--- BEGIN Records for the exercise ---

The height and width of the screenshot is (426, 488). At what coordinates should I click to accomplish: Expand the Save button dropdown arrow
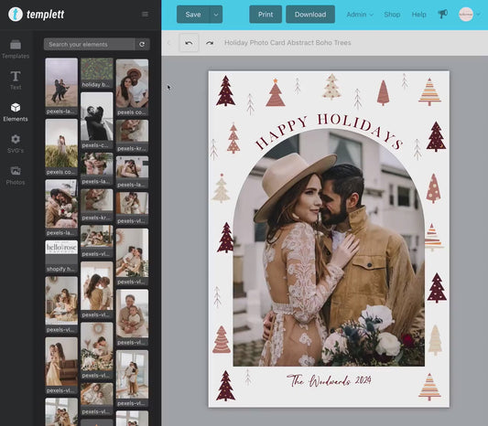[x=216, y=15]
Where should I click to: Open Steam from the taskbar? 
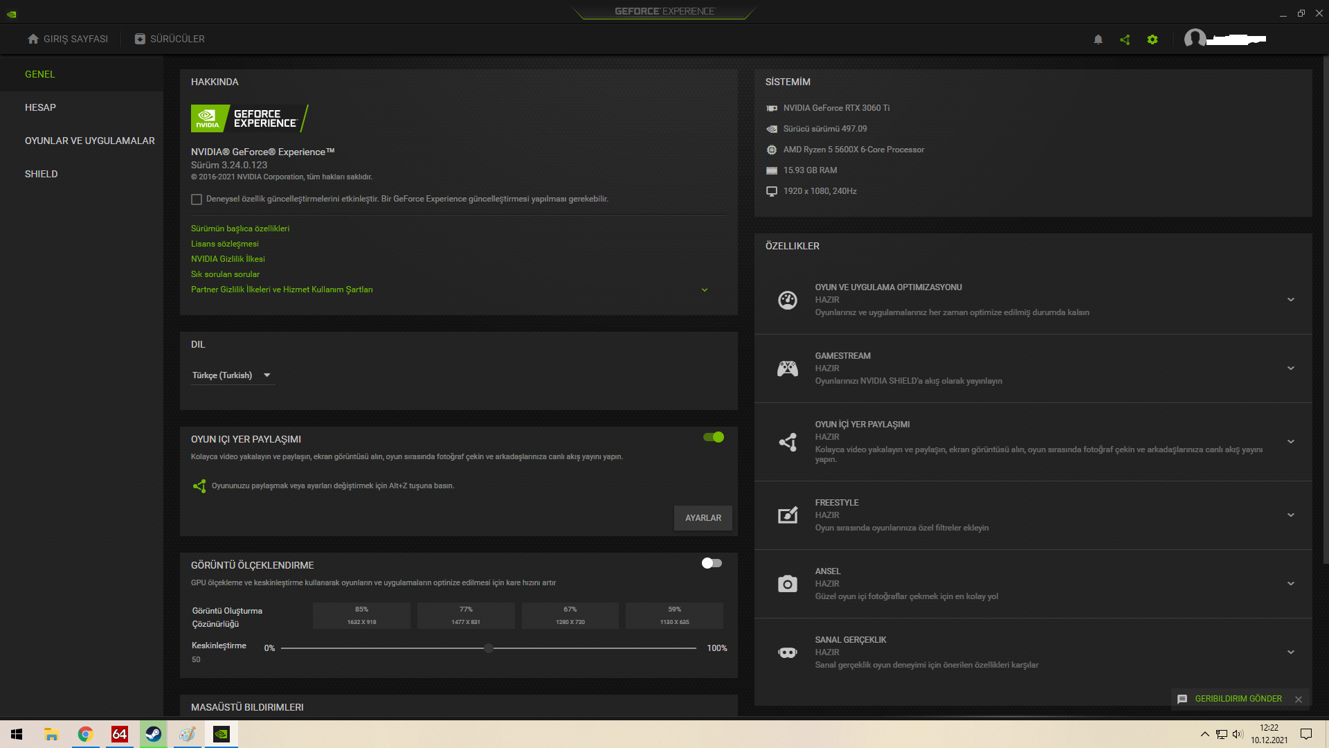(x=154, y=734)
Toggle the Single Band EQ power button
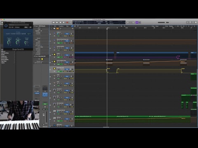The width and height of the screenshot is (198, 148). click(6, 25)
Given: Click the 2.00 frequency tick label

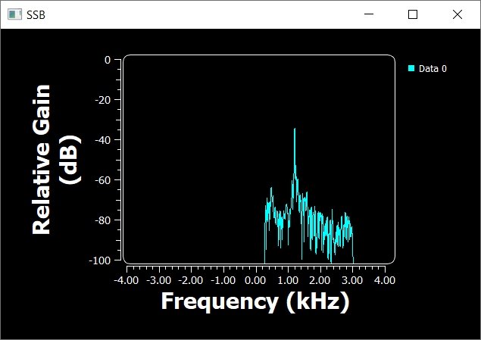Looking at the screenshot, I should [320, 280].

--- END Records for the exercise ---
--- BEGIN Records for the exercise ---

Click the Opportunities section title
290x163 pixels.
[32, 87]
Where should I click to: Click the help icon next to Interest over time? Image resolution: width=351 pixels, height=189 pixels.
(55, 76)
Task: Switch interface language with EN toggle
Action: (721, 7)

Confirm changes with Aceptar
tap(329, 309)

--- END Records for the exercise ---

** Direction **
Recast the records from the line containing "Where should I click to: Open" through the line containing "Looking at the" as a Markdown table with columns Row and Text, numbering each line and skipping blank ones. Omit the pictures.

** Final result **
| Row | Text |
|---|---|
| 1 | Where should I click to: Open Steam from the taskbar?  |
| 2 | (x=154, y=734) |
| 3 | Toggle the Single Band EQ power button |
| 4 | The width and height of the screenshot is (198, 148). click(6, 25) |
| 5 | Given: Click the 2.00 frequency tick label |
| 6 | Looking at the screenshot, I should [320, 280]. |